De beslissing van de Minister wordt meegedeeld aan de certificatie-instelling. § 2. Indien de beslissing de schorsing of de intrekking van de erkenning tot gevolg heeft, treedt zij in werking drie maanden na de datum van ontvangst van de beslissing. Afdeling VI. - Slotbepalingen
Art. 19.§ 1. De bepalingen van dit besluit zijn van toepassing op de erkenningen die worden verleend na de inwerkingtreding van dit besluit. § 2. De erkenningen verleend door de Minister, in toepassing van de bepaling van artikel 148decies 2, punt 5.9.3.4 van het Algemeen reglement voor de Arbeidsbescherming, evenals de erkenningen die werden verleend na inwerkingtreding van artikel 73 van het koninklijk besluit van 16 maart 2006, vervallen van rechtswege twee jaar na de inwerkingtreding van dit besluit.

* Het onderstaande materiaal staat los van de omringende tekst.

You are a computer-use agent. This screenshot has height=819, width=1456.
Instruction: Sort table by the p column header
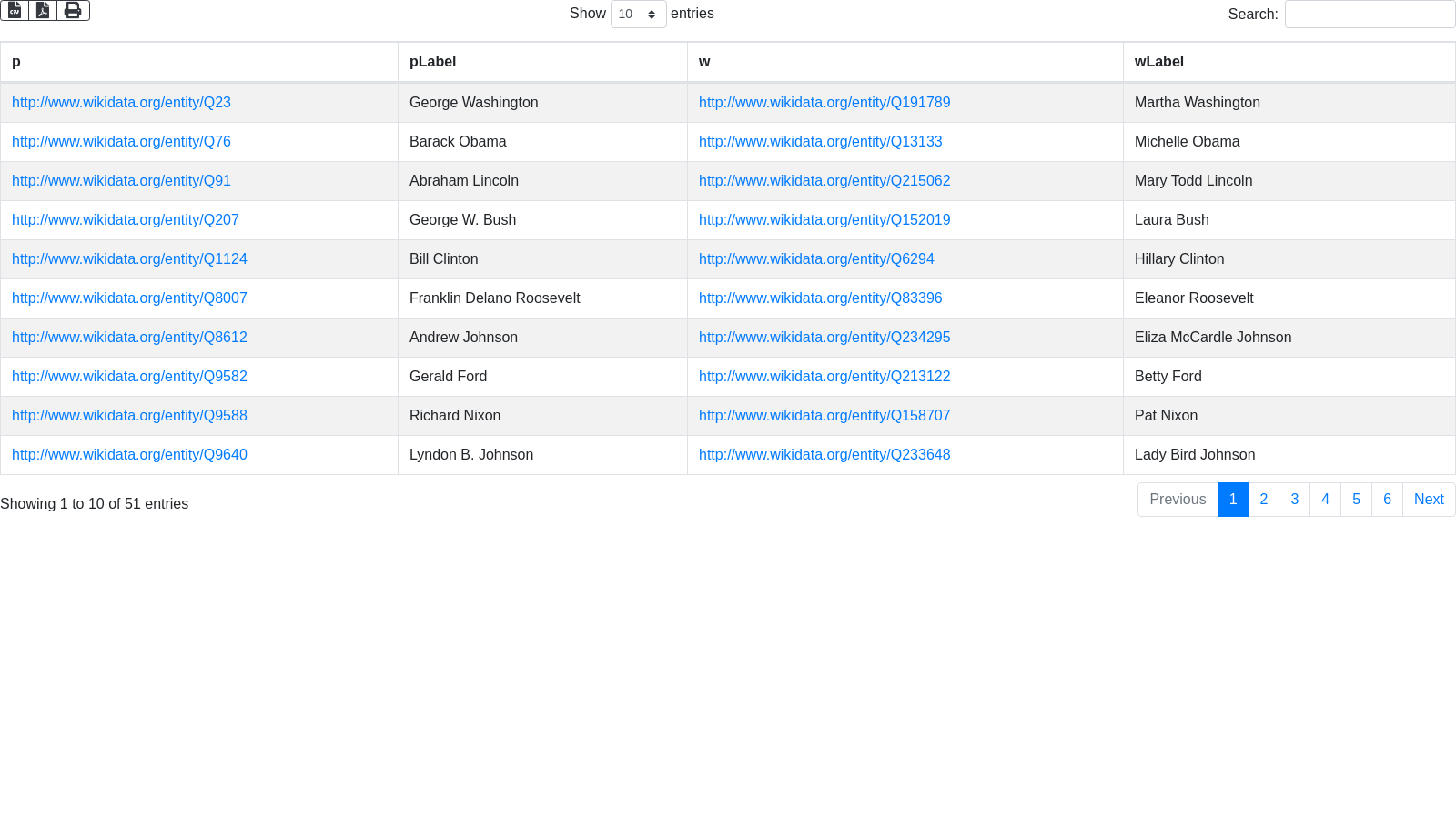click(16, 62)
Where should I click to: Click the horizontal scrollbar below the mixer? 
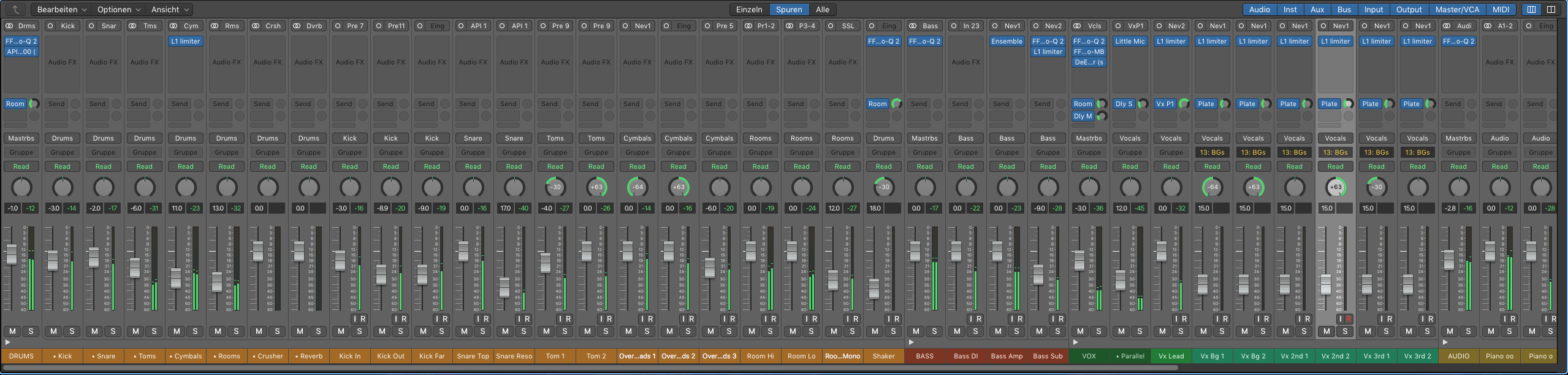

De in het eerste lid bedoelde erkenningen, waarvoor een aanvraag tot hernieuwing wordt ingediend op basis van de bepalingen van dit besluit binnen de twee jaar na de inwerkingtreding van dit besluit, vervallen van rechtswege na afloop van de erkenningprocedure bedoeld in afdeling III.
Art. 20.Dit besluit treedt in werking op de eerste dag van de derde maand na die waarin het is bekendgemaakt in het Belgisch Staatsblad.
Art. 21.Onze Minister van Werk is belast met de uitvoering van dit besluit.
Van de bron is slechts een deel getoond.